Explanation of Responses:

* If the form is filed by more than one reporting person, see Instruction 4(b)(v).
** Intentional misstatements or omissions of facts constitute Federal Criminal Violations. See 18 U.S.C. 1001 and 15 U.S.C. 78ff(a).
(1) On July 23, 2010 (the "Effective Date"), the Final Fourth Modified Joint Chapter 11 Plan of Reorganization for MES International Inc. ("MES"), GSI Group Inc. (the "Company") and GSI Group Corporation ("GSI" and, collectively with MES and the Company, the "Debtors"), as confirmed by the United States Bankruptcy Court for the District of Delaware on May 27, 2010 (the "Plan"), became effecgive and the Debtors emerged from Chapter 11 protection.
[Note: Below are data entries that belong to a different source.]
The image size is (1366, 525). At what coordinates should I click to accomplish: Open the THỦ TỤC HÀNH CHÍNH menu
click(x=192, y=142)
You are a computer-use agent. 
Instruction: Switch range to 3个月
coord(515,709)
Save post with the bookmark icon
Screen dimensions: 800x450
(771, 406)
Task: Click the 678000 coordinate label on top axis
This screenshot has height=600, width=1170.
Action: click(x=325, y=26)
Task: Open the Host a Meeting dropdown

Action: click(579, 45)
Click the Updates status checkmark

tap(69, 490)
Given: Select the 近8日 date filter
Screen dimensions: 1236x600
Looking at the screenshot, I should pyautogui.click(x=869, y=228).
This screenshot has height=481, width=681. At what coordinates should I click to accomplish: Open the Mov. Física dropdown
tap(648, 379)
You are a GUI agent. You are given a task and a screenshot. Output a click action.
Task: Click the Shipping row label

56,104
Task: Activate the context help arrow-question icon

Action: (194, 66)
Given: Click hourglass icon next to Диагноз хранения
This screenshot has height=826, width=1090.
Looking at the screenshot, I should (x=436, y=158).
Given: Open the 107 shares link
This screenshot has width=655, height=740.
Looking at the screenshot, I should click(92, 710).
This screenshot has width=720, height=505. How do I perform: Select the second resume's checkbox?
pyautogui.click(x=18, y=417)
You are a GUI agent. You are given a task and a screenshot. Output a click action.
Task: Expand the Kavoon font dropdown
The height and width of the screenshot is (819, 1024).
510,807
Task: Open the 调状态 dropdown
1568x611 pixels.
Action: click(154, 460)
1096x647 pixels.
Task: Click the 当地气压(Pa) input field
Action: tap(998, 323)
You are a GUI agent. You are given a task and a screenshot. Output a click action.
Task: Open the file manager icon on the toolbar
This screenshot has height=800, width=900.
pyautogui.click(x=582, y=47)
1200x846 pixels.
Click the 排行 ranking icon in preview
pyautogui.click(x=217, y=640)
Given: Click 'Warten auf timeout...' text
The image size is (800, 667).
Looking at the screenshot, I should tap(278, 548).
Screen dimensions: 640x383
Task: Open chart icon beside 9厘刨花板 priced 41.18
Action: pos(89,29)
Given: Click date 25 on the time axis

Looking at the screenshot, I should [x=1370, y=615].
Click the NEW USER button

In connection with the Plan, (i) all common shares and vested share rights of the Company that were outstanding prior to the Effective Date (collectively, the "Old Common Shares") were cancelled and (ii) new common shares of the Company, as reorganized ("New Common Shares"), were issued to holders of such Old Common shares under the Final Plan on a one-for-one basis, subject to a 6.165% escrow as contemplated in the Plan.
(2) Includes 14,431 New Common Shares isued in exchange for certain vested share rights of the Company and 30,800 New Common Shares issued in exchange for Old Common Shares held by the Reporting Person.
(3) Pursuant to the rights offering contemplated under the Plan, the Reporting Person elected to subscribe for New Common Shares of the Company at a pruchase price of $1.80 per New Common Share. In connection with such election, the Company issued 35,938 New Common Shares to the Reporting Person on the Effective Date of the Plan.
(4) These shares represented restricted stock grants of the Reporting Person as of the Effective Date prusuant to the Plan in satisfactionof such person's claims for restricted stock or rights to restricted stock against the Debtors. Such shares shall vest in equal one-third installments in each of July 2010, July 2011 and July 2012. To the extent such restricted stock was previously reported by the Reporting Person prior to the Effective Date, the terms and conditions of the resricted stock as reported herein supersede any previously reported terms.
(5) These shares represent restricted stock grants of the Reporting Person as of the Effective Date pursuant to the Plan in satisfaction of such person's claims for restricted stock or rights to restricted stock against the Deb tors. Such shares shall vest on July 24, 2010. To the extent such restricted stock was previously reported by the Reporting Person prior to the Effective Date, the terms and conditions of the restricted stock as reported herein supersede any previously reported terms.
(6) These shares represent restricted stock grants of the Reporting Person as of the Effective Date pursuant to the Plan in satisfaction of such person's claims for restricted stock or rights to resstricted stock against the Debtors. Such shares shall vest on July 28, 2010. to the extent such restricted stock was previously reported by the Reporting person prior to the Effective Date, the terms and conditions of the restricted tock as reported herein supersede any previously reported terms.
(7) These shares represent restricted stock grants of the Reporting Person as of the Effective Date pursuant to the Plan in satisfaction of such person's claims for restricted stock or rights to restricted stock against the Debtors. Such shares shall vest on July 28, 2011. to the extent such restricted stock was previously reported by the Reporting Person prior to the Effective Date, the terms and conditions of the restricted stock as reported herein supersede any previously reported terms.
(8) These shares represent resricted stock grants of the Reporting person as of the Effective Date pursuant to the Plan in satisfaction of such person's claims for restrictged stock or rights to restricted stock against the Debtors. Such shares shall vest in qual one-third installments on each of July 13, 2011, July 13, 2012 and July 13, 2013. To the extgent such restricted stock was previously reported by the Reporting Person prior to the Effective Date, the terms and conditions of the restricted sotck as reported herein supersede any previously reported terms.